We can go on with very many examples. Let's end with an investments API, powered by broker/dealer DriveWealth.
The company serves Fintechs, Registered B/Ds, RIAs, financial incumbents, global brands, and HSA providers. The main services is about offering fractional, API-enabled trading of securities. So if you are Revolut, or MoneyLion and want to add investment capability to compete with Robinhood, DriveWealth is your solution. If you had asked us about these customer segments 5 years ago, we would have flagged RIAs and broker-dealers as obvious choices.
The emergence of Fintechs as user aggregators has also pushed traditional financial institutions into a competitive dynamic. We think what DriveWealth targets here is not global bundled banks, but the 10,000 smaller local banks and credit unions all across the US. But most interesting to us is the Brand segment. There is some weird positioning about helping the brand reward its customers with ownership of brand stock. A sharper answer would be to echo the Affirm and Stripe language, and focus on the downstream customers of the brand. But you can already see some edges of that in the highlight of credit and payments products.
As we said in the beginning, embedded finance is here and there, and everywhere.
Core Takeaway for the Sector
We looked at the customer pitches of embedded finance companies. Whom do they want to persuade to purchase their APIs? Which developers are they trying to hook into reading their product documentation?

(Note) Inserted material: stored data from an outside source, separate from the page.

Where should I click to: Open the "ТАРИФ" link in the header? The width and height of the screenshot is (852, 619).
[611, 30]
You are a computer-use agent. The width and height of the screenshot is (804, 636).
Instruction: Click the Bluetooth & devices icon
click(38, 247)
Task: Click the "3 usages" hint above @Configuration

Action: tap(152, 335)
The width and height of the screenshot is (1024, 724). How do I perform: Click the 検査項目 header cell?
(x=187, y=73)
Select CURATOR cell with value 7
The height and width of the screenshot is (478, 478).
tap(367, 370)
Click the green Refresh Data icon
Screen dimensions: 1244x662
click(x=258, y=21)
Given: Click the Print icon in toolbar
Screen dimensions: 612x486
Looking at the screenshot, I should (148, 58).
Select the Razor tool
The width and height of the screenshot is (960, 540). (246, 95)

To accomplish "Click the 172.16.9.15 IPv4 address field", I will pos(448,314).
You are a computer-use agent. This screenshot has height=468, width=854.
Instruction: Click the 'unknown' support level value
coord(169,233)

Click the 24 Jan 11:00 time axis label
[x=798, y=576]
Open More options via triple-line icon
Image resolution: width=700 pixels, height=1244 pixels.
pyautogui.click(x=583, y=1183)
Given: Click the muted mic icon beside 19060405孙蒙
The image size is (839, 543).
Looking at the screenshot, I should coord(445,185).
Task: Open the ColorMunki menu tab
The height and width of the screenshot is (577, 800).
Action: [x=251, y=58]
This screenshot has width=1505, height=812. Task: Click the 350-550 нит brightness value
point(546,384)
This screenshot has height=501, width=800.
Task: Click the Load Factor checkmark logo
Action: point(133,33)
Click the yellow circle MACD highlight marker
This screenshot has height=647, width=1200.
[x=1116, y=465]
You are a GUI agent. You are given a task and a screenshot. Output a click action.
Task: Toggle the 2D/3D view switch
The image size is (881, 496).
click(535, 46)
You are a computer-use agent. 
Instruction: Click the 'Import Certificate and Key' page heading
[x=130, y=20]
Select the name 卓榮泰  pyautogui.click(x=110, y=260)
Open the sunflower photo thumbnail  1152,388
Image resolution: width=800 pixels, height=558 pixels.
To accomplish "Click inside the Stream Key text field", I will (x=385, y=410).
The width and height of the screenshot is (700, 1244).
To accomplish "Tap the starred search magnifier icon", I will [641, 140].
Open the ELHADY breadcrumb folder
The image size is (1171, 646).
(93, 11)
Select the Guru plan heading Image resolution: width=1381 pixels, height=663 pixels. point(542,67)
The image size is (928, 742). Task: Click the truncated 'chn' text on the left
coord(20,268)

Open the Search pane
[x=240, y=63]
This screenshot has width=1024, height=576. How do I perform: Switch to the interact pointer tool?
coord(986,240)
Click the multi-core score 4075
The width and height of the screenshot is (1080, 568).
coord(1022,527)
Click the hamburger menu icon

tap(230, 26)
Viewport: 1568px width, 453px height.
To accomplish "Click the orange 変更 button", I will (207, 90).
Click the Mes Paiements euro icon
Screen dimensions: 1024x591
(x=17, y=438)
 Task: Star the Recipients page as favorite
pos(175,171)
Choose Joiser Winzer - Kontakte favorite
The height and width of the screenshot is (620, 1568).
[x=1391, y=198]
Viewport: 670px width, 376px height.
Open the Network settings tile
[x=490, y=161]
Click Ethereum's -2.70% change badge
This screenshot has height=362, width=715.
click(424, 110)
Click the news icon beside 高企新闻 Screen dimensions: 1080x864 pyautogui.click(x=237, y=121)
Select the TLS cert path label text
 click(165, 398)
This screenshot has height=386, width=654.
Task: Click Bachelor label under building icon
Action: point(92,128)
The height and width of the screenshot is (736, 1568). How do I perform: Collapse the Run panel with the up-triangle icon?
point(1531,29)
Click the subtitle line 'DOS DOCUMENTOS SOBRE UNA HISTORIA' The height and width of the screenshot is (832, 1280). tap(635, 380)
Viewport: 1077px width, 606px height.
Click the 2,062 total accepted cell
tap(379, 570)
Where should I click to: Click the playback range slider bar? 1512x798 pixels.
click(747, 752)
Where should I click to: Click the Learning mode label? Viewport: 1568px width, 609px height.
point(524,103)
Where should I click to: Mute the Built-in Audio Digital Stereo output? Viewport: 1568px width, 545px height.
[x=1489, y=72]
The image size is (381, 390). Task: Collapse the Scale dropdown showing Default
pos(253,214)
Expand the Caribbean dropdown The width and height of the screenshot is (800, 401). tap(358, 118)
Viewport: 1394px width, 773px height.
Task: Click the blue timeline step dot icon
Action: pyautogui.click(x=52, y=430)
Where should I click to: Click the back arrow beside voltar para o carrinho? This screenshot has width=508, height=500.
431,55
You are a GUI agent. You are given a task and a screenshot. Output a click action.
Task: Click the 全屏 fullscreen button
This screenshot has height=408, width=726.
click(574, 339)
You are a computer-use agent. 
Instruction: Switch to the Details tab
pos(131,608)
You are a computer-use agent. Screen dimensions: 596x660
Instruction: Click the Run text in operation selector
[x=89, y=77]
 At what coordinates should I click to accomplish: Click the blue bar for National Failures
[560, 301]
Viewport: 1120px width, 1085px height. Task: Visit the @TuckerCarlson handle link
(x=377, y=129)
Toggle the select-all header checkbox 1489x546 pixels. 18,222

By looking at the negative space -- i.e., these customer pitches -- we can figure out what these companies really are. And here is the full picture.
The ideal customer is a modern platform or marketpace, like Shopify, Amazon, Google, or Ant Financial. The story of eBay and PayPal comes to mind, with the latter growing up on the economic activity of the former. Find a growth vector for digital commerce, and power up integrated financial products that make that growth possible.
One year, that growth may come from eBay. Another year, it may come from Peloton. Therefore, your strategy is to integrate into a broad portfolio of all the technology options that businesses have for selling to their customers. This is why plugging into networks is more valuable than plugging into Brands. But if you do plug into brands, make sure they are networked. And if they are not networked (e.g., Wealthfront), make sure they are at least spending deeply on growth.
End of the day, embedded finance is middleware in the distribution value chain. As we see in the diagram above, the capital itself still sits in licensed and regulated entities. The balance sheet of the financial firm matters. That balance sheet itself sits on top of technology providers that enable the manufacturing process, such as core banking or trade order management software. The API provider then aggregates capital providers and intermediates them into the digital economy. It is easier for Goldman to strike a deal with Stripe than with each of Stripe's customers.
This specialization will lead to better B2C customer experiences. People will have more options at checkout, and merchants will have more options for their own financial management. But it is also a re-ordering of the commercial order. The largest financial API companies will be as sticky as the core banking systems deep underneath. Furthermore, as we replace the traditional financial accounts with blockchain-based finance, the traditional capital providers may fall away entirely. The connectors into commercial activity however, will remain.